Kann es sein, dass es Gene in der DNA des Menschen gibt, die das kriegerische Auftreten begründen und vererben? Denn mit der geistigen Fähigkeit/Unfähigkeit eines Menschen, lässt sich so ein Verhalten nicht begründen.
Dazu ein Beispiel: In einer Sitzung des ersten Deutschen Bundestags 1949-1953 wurde in einer Rede (F.J, Strauß ?) gesagt: "Der Deutsche, der noch einmal ein Gewehr in die Hand nimmt, solle die Hand abfallen" und wo stehen wir heute?
 
Unsere aktuelle Forensoftware scheint ein wenig prüde! Weil ich „Sex sells“ geschrieben habe und Hans200 das zitiert hatte, musste ich den Beitrag wegen möglicher „Spam-Phrase“ erst freischalten. Habe ich auch noch nicht erlebt.
 
Vielen Dank für die sehr ausführliche Beantwortung meiner Schlussfolgerung. Nur ganz überzeugt bin ich deswegen noch nicht.
Das ist in Ordnung.

Waren es in der Vorzeit kriegerische Auseinandersetzungen die mit dem Überleben einer Personengemeinschaft begründet wurde,
Womit in der Prähistorie kriegerische Auseinandersetzungen begründet wurden, wissen wir de facto nicht. Wir können Motive lediglich aus archäologischen Zusammenhängen zu erschließen versuchen. (Siehe dazu auch den kritischen Beitrag von @pietFFM ).

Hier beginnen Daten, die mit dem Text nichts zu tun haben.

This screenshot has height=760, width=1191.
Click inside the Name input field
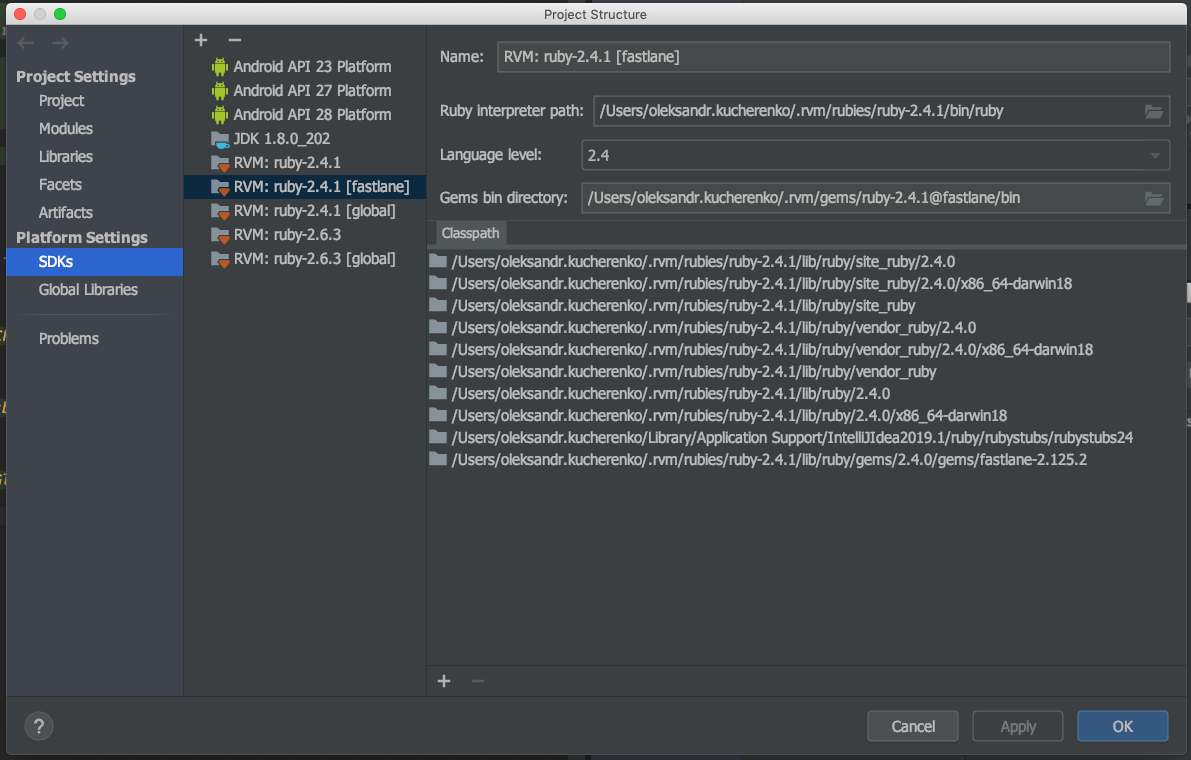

so sind es heute ganz andere, die auf keinen Fall mit einer Existenzsicherung einer Gemeinschaft im Zusammenhang stehen
Das mag richtig sein, aber auch heute noch führt kein Kleptokrat den Krieg offiziell aus Habgier, sondern wird immer anführen, dass er auf eine Bedrohung von außen reagiere, oder das es um Existenzsicherung gehe.

Kann es sein, dass es Gene in der DNA des Menschen gibt, die das kriegerische Auftreten begründen und vererben? Denn mit der geistigen Fähigkeit/Unfähigkeit eines Menschen, lässt sich so ein Verhalten nicht begründen.
Konflikte gewaltsam auszutragen gehört zu unserem menschlichen Repertoire, ja. Aber nicht notwendigerweise. Wenn wir uns altruistisch verhalten, wird Oxytocin ausgeschüttet.

In einer Sitzung des ersten Deutschen Bundestags 1949-1953 wurde in einer Rede (F.J, Strauß ?) gesagt: "Der Deutsche, der noch einmal ein Gewehr in die Hand nimmt, solle die Hand abfallen"
und ab 1956 war F.J. Strauß zweiter bundesdeutscher Verteidigungsminister.
 
Waren es in der Vorzeit kriegerische Auseinandersetzungen die mit dem Überleben einer Personengemeinschaft begründet wurde, so sind es heute ganz andere, die auf keinen Fall mit einer Existenzsicherung einer Gemeinschaft im Zusammenhang stehen und doch werden Kriege weiter geführt.
Im Falle des Überfalls auf die Ukraine ist es aber exakt so. Das wird dir jeder Ukrainer bestätigen.